Though the plan’s specifics are scarce, familiar outlines rapidly emerge. We must “identify and eliminate vulnerabilities in our transportation” system, Ryan says, which probably means removing another type of clothing in the TSA line. We must “boost engagement with communities to help spot and prevent terrorist recruitment” — perhaps that’s more warrantless mass surveillance on innocent Americans? “[T]errorists and criminals are using secure online communications to avoid detection,” Ryan argues, and though he pays lip service to preserving encryption, digital privacy of the sort Ryan wishes to degrade is something of an all-or-nothing deal: Either everyone gets protection, or, in Ryan’s world, nobody does. Welcome back to 2003!

Turning to the war on terror proper, Ryan immediately reverts to W’s old canard: We’ll fight them over there so we don’t have to fight them here. That’s a difficult claim to credit since we’ve been fighting them over there longer than any other war in U.S. history with next to nothing to show for it.

Framing the situation as a “generational conflict,” he is happy to settle in for endless years of war. And though touting the need to “win the war against Islamist terror,” in Ryan’s vision any prospect of victory recedes far past the horizon of his lifetime (and mine). He proposes preemptive action against undeveloped threats followed by long-term nation-building in places like Afghanistan, Libya, Iraq, Syria, Yemen, and anywhere else this buccaneering foreign policy flings American troops at moment’s notice.

And that truly could be anywhere, as Ryan’s next section defines American interests in terms so vague that even the dullest of hawks could generate endless pretexts for ill-conceived adventurism. This is not strategy but scattershot. Conceptualizing the United States as policeman of the world, Ryan countenances no limit to our global responsibility and, by extension, to how often U.S. troops will be asked to die for the stability of far-flung wastelands — or how much U.S. taxpayers will be soaked to pay for other nations’ defense. Refusing to admit that unnecessary American intervention is the underlying cause of ISIS-filled power vacuums in Iraq and Libya, Ryan is eager to repeat the dangerous, bipartisan hubris of the last 15 years. Worse yet, he is willing to risk open conflict with Russia, China, and Iran. Peace through strength this is not.

Ryan’s final call is for “renewing our national security tools,” which is Washington-speak for spending hand over fist.

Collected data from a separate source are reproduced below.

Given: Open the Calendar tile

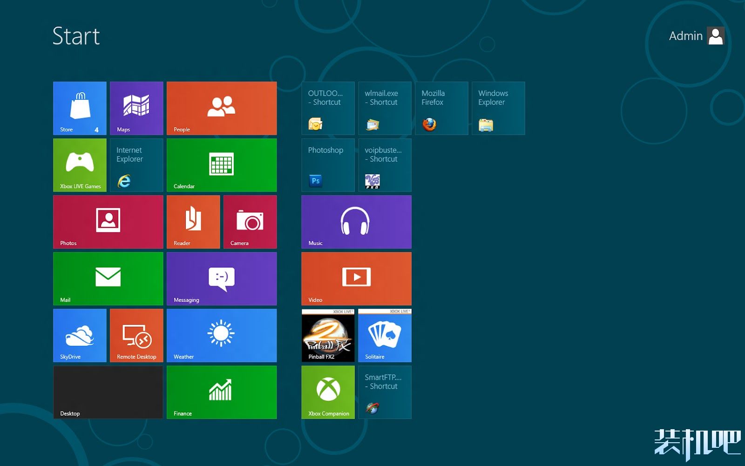Looking at the screenshot, I should coord(222,165).
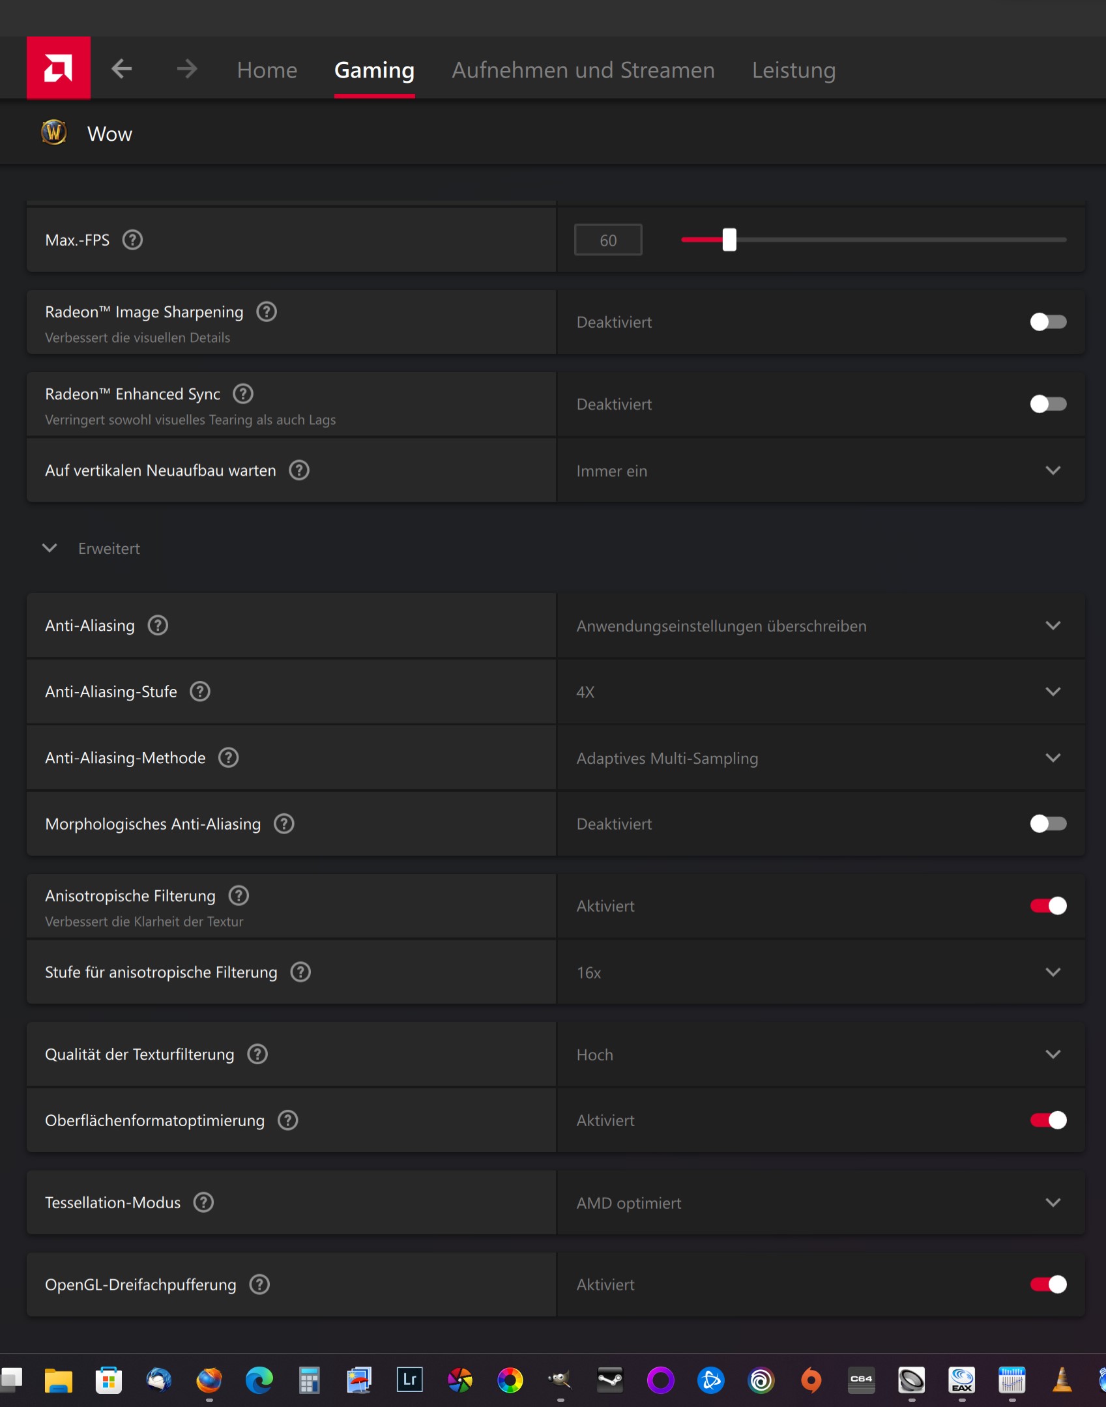Collapse the Erweitert section
Screen dimensions: 1106x1407
click(50, 548)
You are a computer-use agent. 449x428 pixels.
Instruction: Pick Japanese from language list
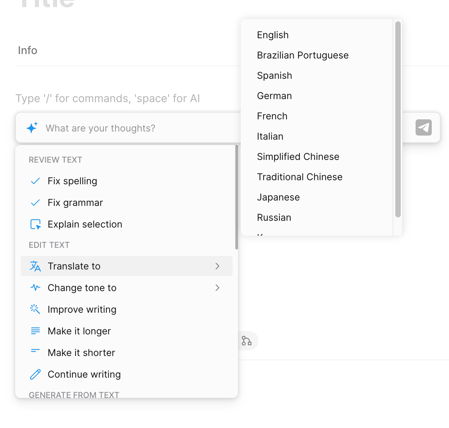click(278, 197)
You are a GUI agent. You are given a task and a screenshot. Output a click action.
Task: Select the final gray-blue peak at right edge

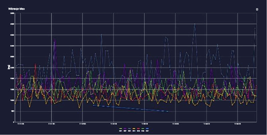click(x=255, y=28)
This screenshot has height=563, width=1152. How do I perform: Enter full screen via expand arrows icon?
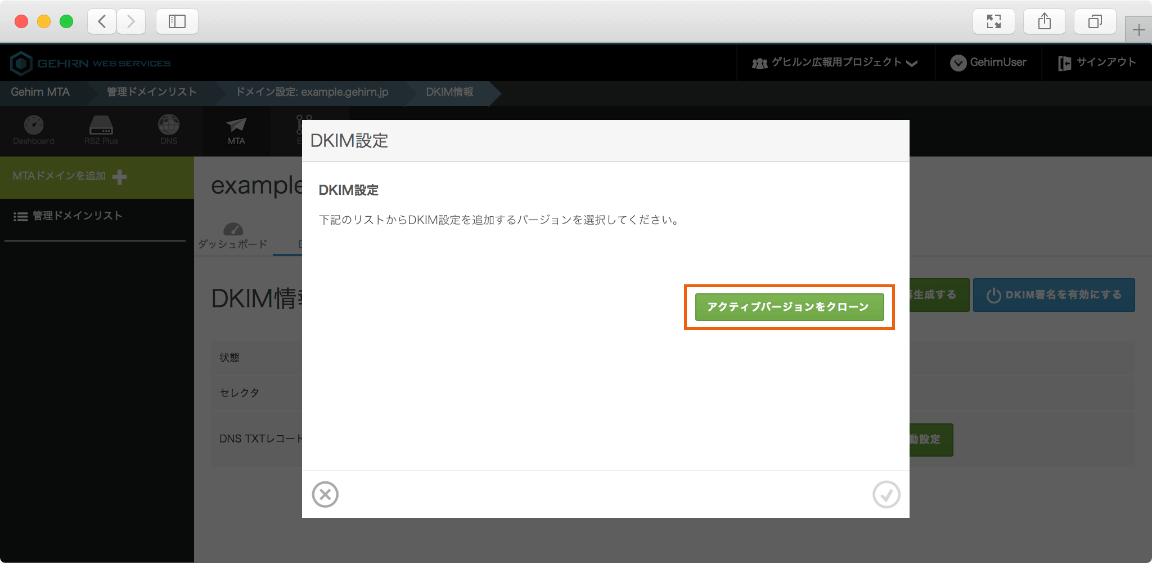994,22
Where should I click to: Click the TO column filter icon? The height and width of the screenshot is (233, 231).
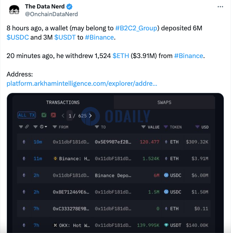[97, 127]
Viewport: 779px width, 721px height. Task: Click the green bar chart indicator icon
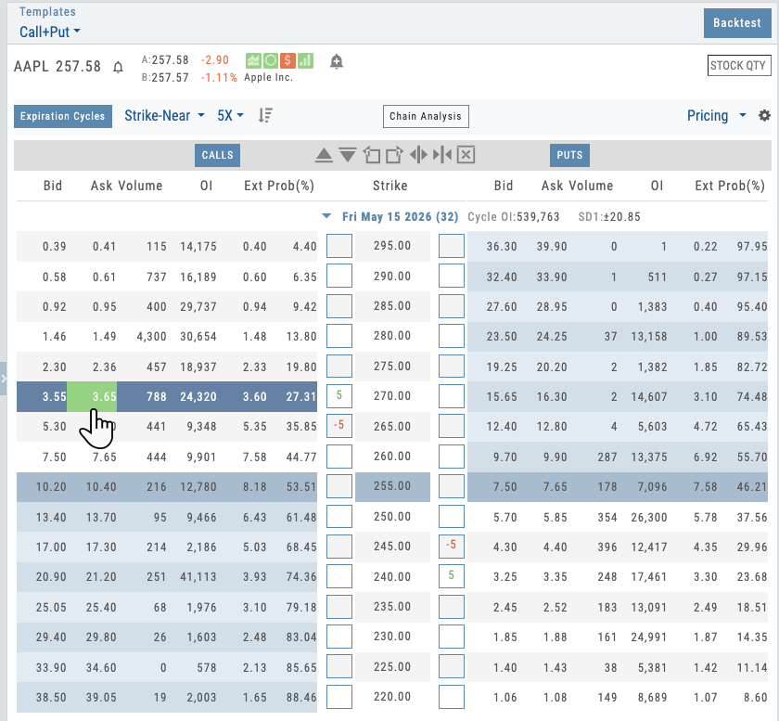305,61
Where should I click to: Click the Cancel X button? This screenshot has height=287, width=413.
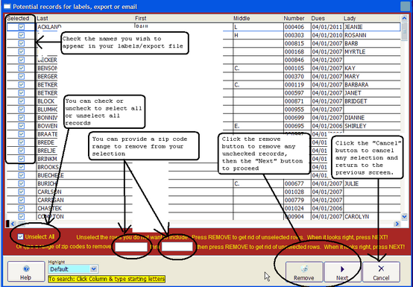pyautogui.click(x=381, y=272)
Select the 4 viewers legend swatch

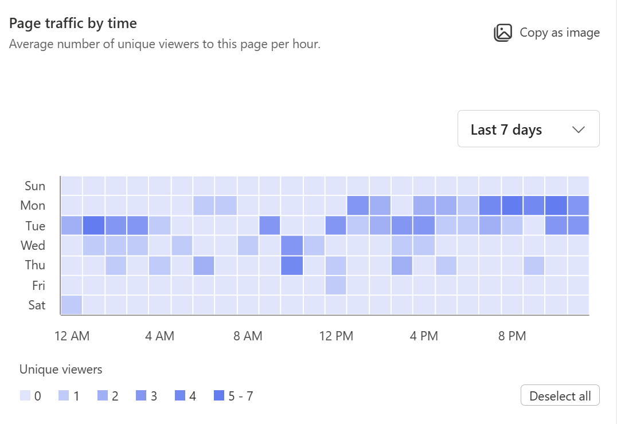179,395
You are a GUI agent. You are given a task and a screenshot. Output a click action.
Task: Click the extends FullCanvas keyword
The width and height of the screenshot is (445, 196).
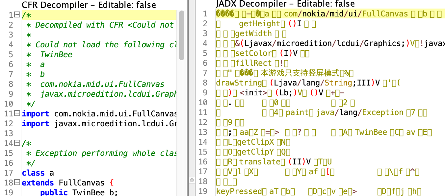pyautogui.click(x=35, y=183)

Denying the reality that the United States has far and away the most powerful and well-funded military in the world, Ryan jettisons strategic evaluation of our defense needs in favor of equating an open spigot of tax dollars with safety. While some of his suggestions are no doubt wise, too many — standing on the fallacious assertion that our military has been fiscally gutted — are Bush-era profligacy at its worst. Ryan touts the need for reform and agility, but he neglects to mention once the Pentagon’s desperate need for an audit and envisions a world in which American soldiers are everywhere doing everything all the time.

Despite Ryan’s best efforts, no quantity of protests can disguise the thoroughly stale nature of this natsec plan. Much like the House speaker’s fêted but mostly toothless budget proposal, his defense write-up is less the “better way” its title suggests than the same old way we’ve been stuck in for a decade and a half. Instead of the fundamental rethink he promises, Ryan delivers a new gloss on the past two administrations’ aimless, interminable interventionism.

This is precisely the sort of feckless neoconservatism of which America has long since wearied — and which has long since proven incapable of keeping us secure, free, or at peace.

Bonnie Kristian is a fellow at Defense Priorities. She is a weekend editor at The Week and a columnist at Rare, and her writing has also appeared at Time Magazine, Relevant Magazine and The American Conservative, among other outlets.